======== PAGE EXTRACT
Recall that the vertex of a parabola lies halfway between the focus and the directrix

- Nnesha

alright let's pick point (x,y) |dw:1444448374229:dw|
we need to find distance between the point (x,y) and focus
and the distance between point and directirx
\[\sqrt{(x - a)^2+(y -b)^2}= \left| y-c \right|\] \[\sqrt{(x- 1)^2 + (y-6)^2} = (y-(-2))^2\]

- Nnesha

npI y-c I is same as (y-c)^2 and (a,b) is the focus point
any question ?

- anonymous

Yes, I'm just completely lost :/ Don't understand this question as well as the other one.. I dont remember what a directrix even is

- Nnesha

i see sorry
directrix is a line y = c
|dw:1444448897371:dw|
and the focus point is at (1,6)

- dan815

http://prntscr.com/8ppjc9

- Nnesha

ahh distance between the point `on parabola ` i missd that part :(

- dan815

http://prntscr.com/8ppjog

- anonymous

I'm sorry, I just dont get it :(

- anonymous

Ok mabey I can help

- Nnesha

y = c ( it's horizontal line )
so y =-2 draw a horizontal line at -2 |dw:1444449356899:dw|
red line is directrix right

- anonymous

Right

- Nnesha

now draw focus point (1,6) |dw:1444449417779:dw|
read the definition on the dan's secreenshot :P |dw:1444449585947:dw|

- anonymous

Okay, I get everything up to this point

- Nnesha

to write an equation
we have to find
1) distance between the point `on parabola ` to the focus
2nd) distance between the point " on parabola" to the directrix

- anonymous

Okay is there a formula for this?
================
EXERCISE A: Repeat the rows word for word, starting at the line that contains "Task: Select the Bulutta cloud storage icon" and ending after the line that contains "Action: click(629, 235)".
======== RECORDS SHOWN
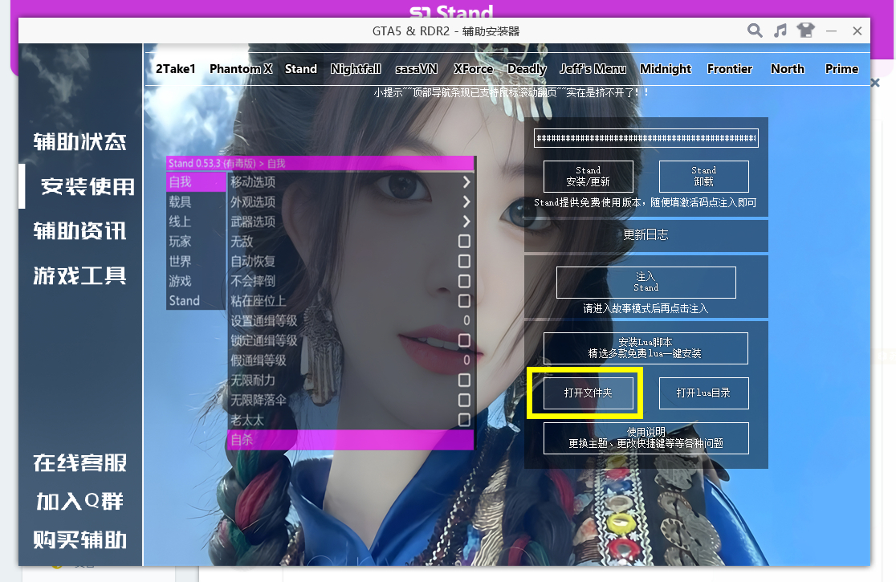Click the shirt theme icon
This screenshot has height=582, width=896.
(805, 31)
================
======== RECORDS SHOWN
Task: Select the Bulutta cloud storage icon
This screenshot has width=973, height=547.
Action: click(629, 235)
================
======== RECORDS SHOWN
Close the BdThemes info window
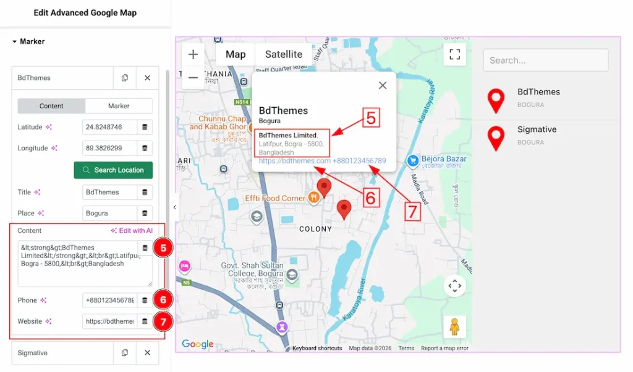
================
EXERCISE B: From the parabola thread, reproduce the passage that begins at the words "Okay, I get" and stops after the words "formula for this?".

CORRECT RESULT A:
Task: Select the Bulutta cloud storage icon
This screenshot has width=973, height=547.
Action: click(629, 235)

CORRECT RESULT B:
Okay, I get everything up to this point

- Nnesha

to write an equation
we have to find
1) distance between the point `on parabola ` to the focus
2nd) distance between the point " on parabola" to the directrix

- anonymous

Okay is there a formula for this?